[Records shown Boundary: Start]
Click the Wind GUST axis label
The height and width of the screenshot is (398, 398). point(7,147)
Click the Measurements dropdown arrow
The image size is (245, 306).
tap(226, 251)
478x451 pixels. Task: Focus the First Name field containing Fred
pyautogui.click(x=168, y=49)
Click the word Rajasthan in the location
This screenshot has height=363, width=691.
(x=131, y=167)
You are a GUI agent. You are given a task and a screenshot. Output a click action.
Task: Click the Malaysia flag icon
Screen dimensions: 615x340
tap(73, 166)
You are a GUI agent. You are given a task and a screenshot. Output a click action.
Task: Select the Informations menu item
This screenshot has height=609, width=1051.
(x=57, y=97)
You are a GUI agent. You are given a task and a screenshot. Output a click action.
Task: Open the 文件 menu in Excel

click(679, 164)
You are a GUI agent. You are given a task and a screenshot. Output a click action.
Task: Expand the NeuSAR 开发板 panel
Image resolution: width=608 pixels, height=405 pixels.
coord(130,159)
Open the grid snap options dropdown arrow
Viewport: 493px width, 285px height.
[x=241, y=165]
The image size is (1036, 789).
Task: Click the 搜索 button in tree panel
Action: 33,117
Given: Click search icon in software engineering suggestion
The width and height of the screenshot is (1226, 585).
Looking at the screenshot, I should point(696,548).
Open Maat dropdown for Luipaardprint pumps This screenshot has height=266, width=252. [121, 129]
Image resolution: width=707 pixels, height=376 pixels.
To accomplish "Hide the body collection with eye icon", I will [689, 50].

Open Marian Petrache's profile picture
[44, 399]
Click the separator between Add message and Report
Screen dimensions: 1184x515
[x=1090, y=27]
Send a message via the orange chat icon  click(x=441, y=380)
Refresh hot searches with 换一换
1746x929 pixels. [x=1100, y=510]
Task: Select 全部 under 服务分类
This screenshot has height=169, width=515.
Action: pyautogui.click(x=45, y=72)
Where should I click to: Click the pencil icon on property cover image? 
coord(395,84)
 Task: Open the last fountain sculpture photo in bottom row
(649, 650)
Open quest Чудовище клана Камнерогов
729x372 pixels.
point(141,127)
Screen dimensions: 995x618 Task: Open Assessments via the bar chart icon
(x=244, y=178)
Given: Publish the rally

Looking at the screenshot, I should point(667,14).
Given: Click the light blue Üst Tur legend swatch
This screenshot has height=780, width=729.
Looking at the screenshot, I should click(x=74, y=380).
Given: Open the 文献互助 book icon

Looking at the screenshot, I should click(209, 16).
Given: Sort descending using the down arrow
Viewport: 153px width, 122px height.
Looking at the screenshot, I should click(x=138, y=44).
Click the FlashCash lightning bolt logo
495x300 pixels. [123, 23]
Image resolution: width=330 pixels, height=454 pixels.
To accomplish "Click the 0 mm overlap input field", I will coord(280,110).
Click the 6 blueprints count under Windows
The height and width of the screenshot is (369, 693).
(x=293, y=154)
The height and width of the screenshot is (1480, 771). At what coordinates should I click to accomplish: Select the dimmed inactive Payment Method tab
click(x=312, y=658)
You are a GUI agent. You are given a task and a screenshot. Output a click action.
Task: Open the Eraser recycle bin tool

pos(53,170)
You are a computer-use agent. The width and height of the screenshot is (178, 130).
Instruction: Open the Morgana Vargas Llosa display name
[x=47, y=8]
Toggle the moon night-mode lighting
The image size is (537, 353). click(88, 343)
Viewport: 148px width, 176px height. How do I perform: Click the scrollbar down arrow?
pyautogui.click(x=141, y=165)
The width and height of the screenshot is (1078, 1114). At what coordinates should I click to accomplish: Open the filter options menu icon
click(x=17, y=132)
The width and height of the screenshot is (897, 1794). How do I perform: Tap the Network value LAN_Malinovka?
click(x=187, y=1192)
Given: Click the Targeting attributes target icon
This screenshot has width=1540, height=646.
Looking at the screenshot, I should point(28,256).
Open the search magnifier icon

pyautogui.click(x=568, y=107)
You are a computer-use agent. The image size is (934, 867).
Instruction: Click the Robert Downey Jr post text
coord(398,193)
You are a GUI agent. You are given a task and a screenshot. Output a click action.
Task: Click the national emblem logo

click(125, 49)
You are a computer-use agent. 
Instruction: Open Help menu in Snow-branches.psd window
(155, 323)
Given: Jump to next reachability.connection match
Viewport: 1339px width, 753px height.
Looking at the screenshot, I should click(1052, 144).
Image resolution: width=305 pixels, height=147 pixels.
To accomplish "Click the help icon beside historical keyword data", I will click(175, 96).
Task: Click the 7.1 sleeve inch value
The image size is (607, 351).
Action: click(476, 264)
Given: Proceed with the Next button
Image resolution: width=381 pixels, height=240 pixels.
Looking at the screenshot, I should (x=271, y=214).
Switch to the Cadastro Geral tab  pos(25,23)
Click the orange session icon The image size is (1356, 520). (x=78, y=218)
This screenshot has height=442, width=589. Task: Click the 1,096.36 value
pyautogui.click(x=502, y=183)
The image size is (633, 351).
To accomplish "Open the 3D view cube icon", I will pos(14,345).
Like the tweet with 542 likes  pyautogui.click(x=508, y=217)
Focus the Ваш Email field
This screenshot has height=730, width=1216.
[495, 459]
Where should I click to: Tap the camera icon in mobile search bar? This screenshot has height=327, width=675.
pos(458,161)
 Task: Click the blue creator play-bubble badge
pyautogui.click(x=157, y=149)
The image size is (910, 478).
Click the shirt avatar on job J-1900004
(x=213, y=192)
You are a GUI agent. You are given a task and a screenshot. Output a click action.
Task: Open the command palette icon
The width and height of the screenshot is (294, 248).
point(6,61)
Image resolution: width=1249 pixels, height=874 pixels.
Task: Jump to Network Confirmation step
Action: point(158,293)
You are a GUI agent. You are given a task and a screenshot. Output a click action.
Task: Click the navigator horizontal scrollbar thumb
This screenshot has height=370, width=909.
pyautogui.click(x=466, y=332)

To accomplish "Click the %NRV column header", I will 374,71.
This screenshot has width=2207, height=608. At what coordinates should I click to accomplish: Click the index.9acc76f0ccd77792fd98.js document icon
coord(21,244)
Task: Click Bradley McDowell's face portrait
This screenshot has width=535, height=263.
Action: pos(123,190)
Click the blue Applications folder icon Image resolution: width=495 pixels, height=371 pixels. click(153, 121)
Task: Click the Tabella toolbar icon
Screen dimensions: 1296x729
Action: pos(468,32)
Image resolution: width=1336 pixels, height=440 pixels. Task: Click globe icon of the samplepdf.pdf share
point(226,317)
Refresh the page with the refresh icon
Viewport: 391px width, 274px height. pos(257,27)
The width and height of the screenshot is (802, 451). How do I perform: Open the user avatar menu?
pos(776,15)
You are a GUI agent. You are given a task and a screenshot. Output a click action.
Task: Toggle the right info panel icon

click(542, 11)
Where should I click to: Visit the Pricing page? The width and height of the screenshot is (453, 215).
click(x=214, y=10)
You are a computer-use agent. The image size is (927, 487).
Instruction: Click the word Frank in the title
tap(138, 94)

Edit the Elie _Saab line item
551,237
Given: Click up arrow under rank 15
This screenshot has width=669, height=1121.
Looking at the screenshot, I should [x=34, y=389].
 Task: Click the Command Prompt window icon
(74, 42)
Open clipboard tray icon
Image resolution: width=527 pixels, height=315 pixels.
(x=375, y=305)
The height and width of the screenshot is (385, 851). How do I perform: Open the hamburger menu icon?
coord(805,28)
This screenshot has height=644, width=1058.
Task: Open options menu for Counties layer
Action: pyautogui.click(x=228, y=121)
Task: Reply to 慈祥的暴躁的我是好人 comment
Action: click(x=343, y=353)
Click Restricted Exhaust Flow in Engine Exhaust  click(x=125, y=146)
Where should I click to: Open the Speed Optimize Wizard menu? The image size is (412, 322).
[Records shown Boundary: End]
● **Required work**: If a line in the records above contains "computer", copy that line.

● **Your solution**:
You are a computer-use agent. The width and height of the screenshot is (178, 130).
You are a computer-use agent. The image size is (934, 867).
You are a computer-use agent. 
You are a computer-use agent. The image size is (927, 487).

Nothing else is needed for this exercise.